AHS refutes data showing concerning health violations at Saddledome, Rogers Place
A new report from ESPN that looks into health violations at major North American sports venues is calling into question how sanitary the food vendors at the Scotiabank Saddledome are.
The Saddledome, the epicentre of NHL hockey in Calgary since 1983, offers 77 food service locations. According to the report, 32.65 per cent of inspections at those locations between 2016 and 2017 resulted in what they call “high-level violations.”
The report points to issues like mouse droppings found, food being kept below required temperatures, as well as an incident involving an employee eating food while packing popcorn in October 2016.
In Edmonton, the newly-opened Rogers Place didn’t fare much better, according to ESPN. The report states that 41.16 per cent of inspections resulted in high-level violations.
Neither the Calgary Flames organization or the Oilers Entertainment Group were available for comment Friday.
But Alberta Health Services, the organization that conducts health inspections in Alberta, is refuting the data released by ESPN.

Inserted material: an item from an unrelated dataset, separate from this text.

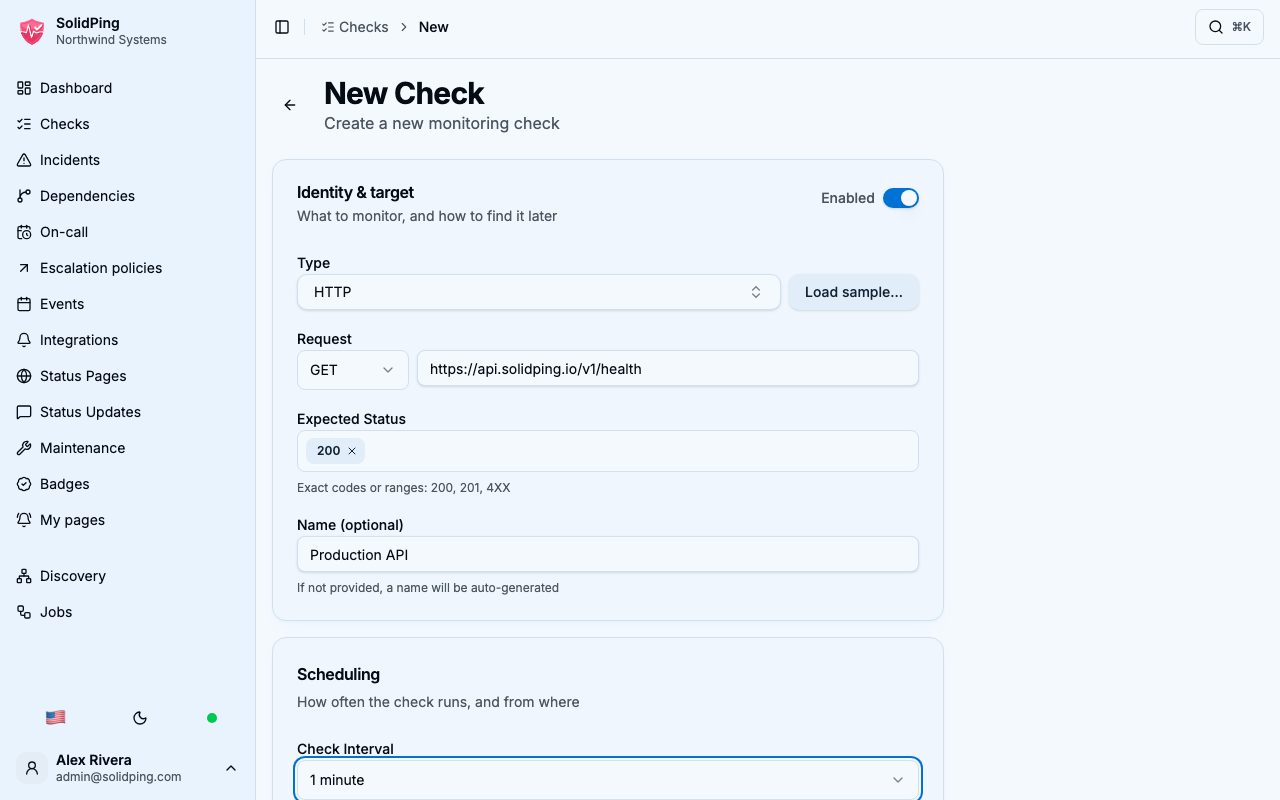Image resolution: width=1280 pixels, height=800 pixels.
Task: Open the HTTP Type dropdown
Action: (x=538, y=292)
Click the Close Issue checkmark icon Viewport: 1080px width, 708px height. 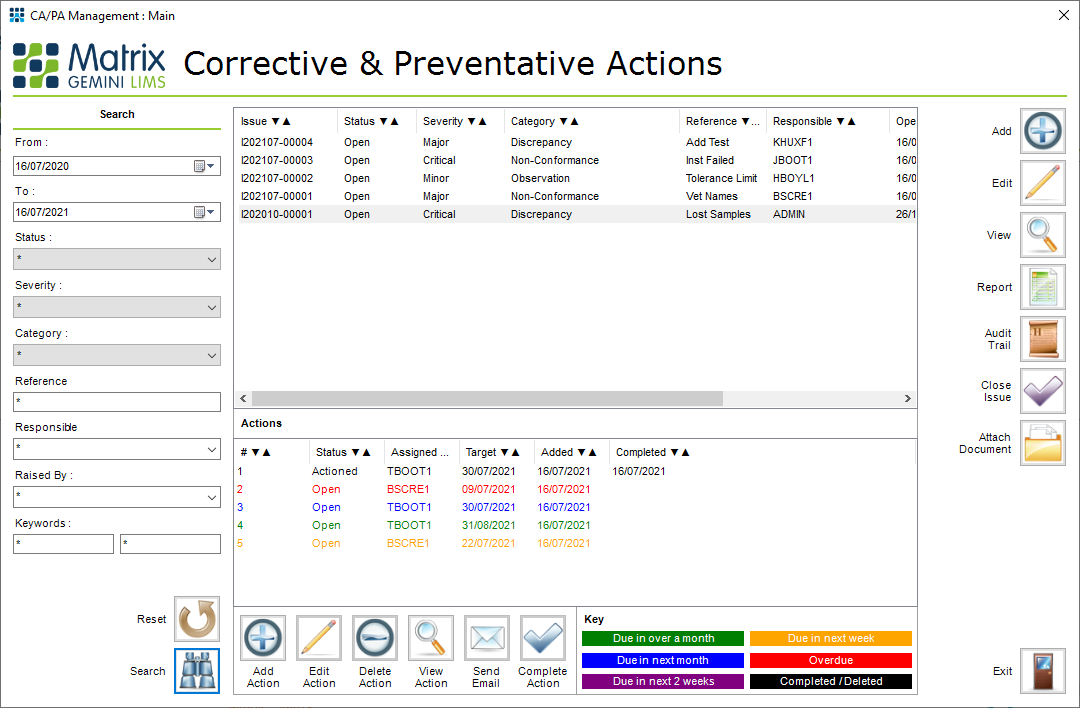[x=1042, y=391]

“It is not possible to accurately compare public health records, reports and violations across jurisdictions, provinces and indeed, countries unless identical processes are utilized,” read a statement from AHS.
While AHS couldn’t confirm the accuracy of the ESPN report, the organization said the data it supplied for the report doesn’t match.
According to data provided to Global News from AHS, there were a total 159 inspections resulting in 93 violations in 2016 and 2017 at facilities at the Saddledome, 39 of which were considered critical violations.
Of the 77 food locations at the Saddledome, AHS considers seven to be high-risk as they handle more food and work as a full-service restaurant; 16 fall under medium-risk, as they handle foods like pizza, burgers or sandwiches. Vendors that serve popcorn, ice cream and drinks are considered low-risk.
Rogers Place has 53 food service locations, five are considered high-risk and 24 are medium-risk.
In 2016 and 2017, there were 242 inspections which also resulted in 93 violations at Rogers Place, 41 of those were considered critical.
“A critical violation would be a situation or a condition where injury or illness may likely occur if left uncorrected,” AHS said in a statement. “These violations hold a higher hazard rating and therefore should be rectified immediately to prevent potential illness or injury.”
AHS said an example of a critical violation would be a cooler containing perishable items being stored above required temperatures.
Inspections are typically conducted unannounced and during full operations of the food facilities, mostly conducted in the evenings, and occasionally during the day, according to AHS.
Global News has reached out to ESPN for comment but did not receive a response by time of publishing.